Results of multiple regression analysis explaining variance in satisfaction at 2 years
|Step||Step change in R2||P value for step change in R2||β for final model (only significant predictor variables shown)||P value|
|First||0.095||0.040||0.194 (other joint problems)||0.042|
|Second||0.231||< 0.0001||0.517 (pain at 2 years)||< 0.0001|
|Adjusted R2 for model||0.293|
Results of the multiple regression analysis showing the factors that made a unique significant contribution to explaining the variance in satisfaction at 2 years (1 = very satisfied, 4 = very dissatisfied).
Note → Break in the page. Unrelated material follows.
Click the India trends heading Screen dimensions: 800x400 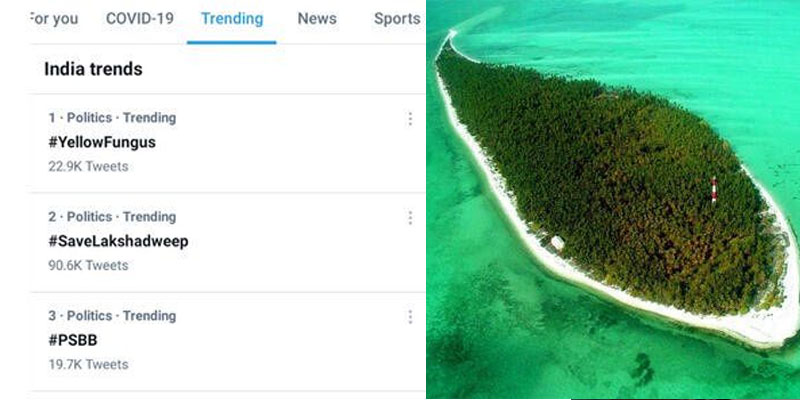pos(93,69)
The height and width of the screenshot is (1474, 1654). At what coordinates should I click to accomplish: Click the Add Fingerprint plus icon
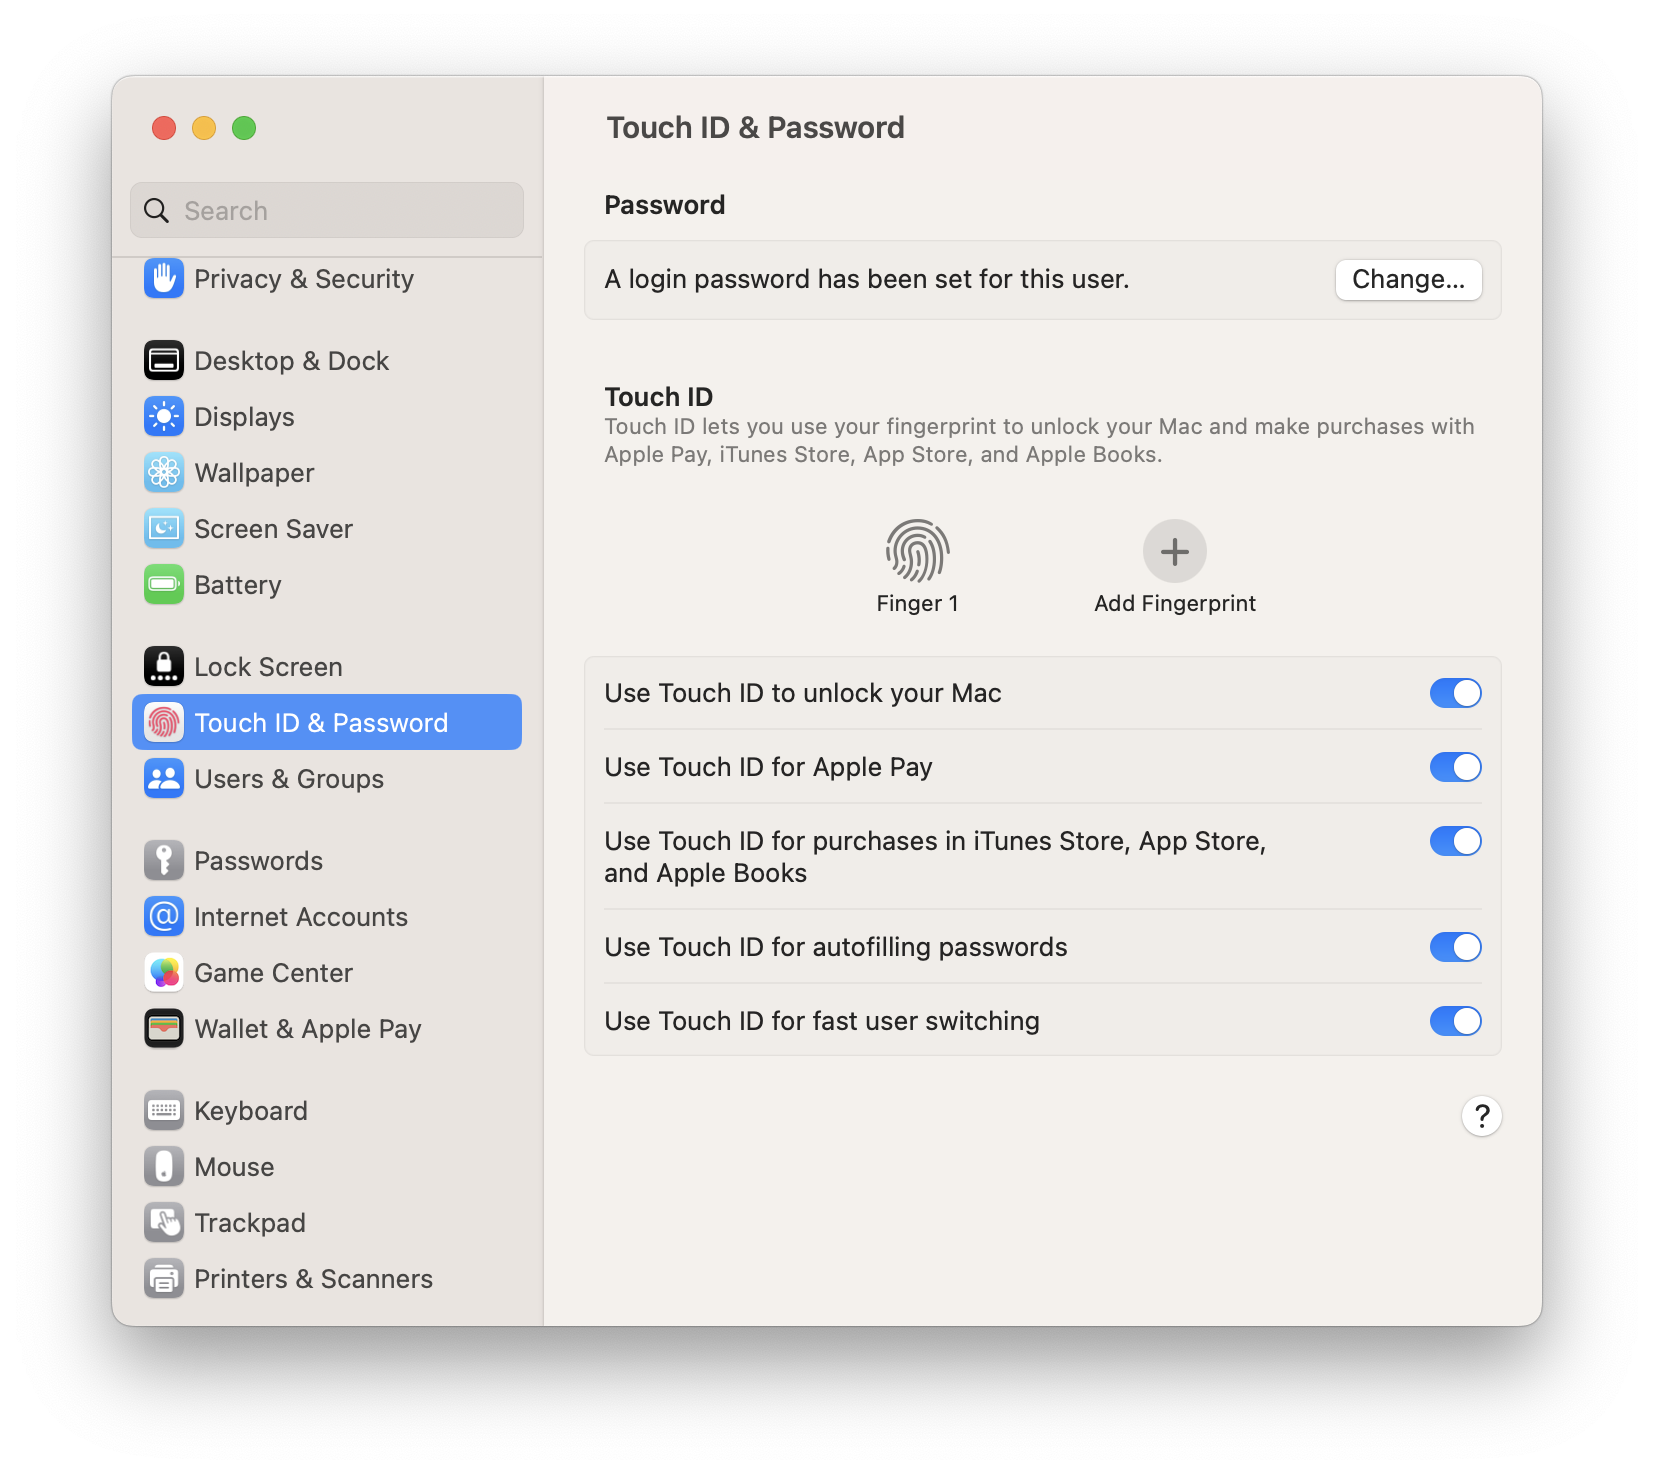[1174, 551]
In the final model, the significant predictors of a poorer outcome were: other joint problems, more pain at 2 years post operation, and greater functional limitation at 2 years post operation. n = 87 patients (listwise exclusion of missing data, and excluding patients (n = 13) that underwent further surgery on the index knee). Apart from the demographic variables, predictor variables were entered on the basis of the significance of their bivariate correlation with the dependent variable: step 1, simultaneous entry for age, gender, other joint problems (yes/no); step 2, forward conditional entry for preoperative expectations (about pain and about functional limitations), knee status at 2-year follow-up (in terms of pain and functional limitations), change in knee status from pre surgery to 2 years (in terms of pain and functional limitations), expectations - actuality scores for knee status (that is, expected status minus actual status at 2 years) (in terms of pain and functional limitations). Step change in R2, increase in explained variance at the given step; adjusted R2, R2 - (k - 1)/(n -k) × (1 - R2), where n is the number of observations and k is the number of independent variables; β for final model, β value after all variables have been entered; P value, significance of final β value for the stated variable.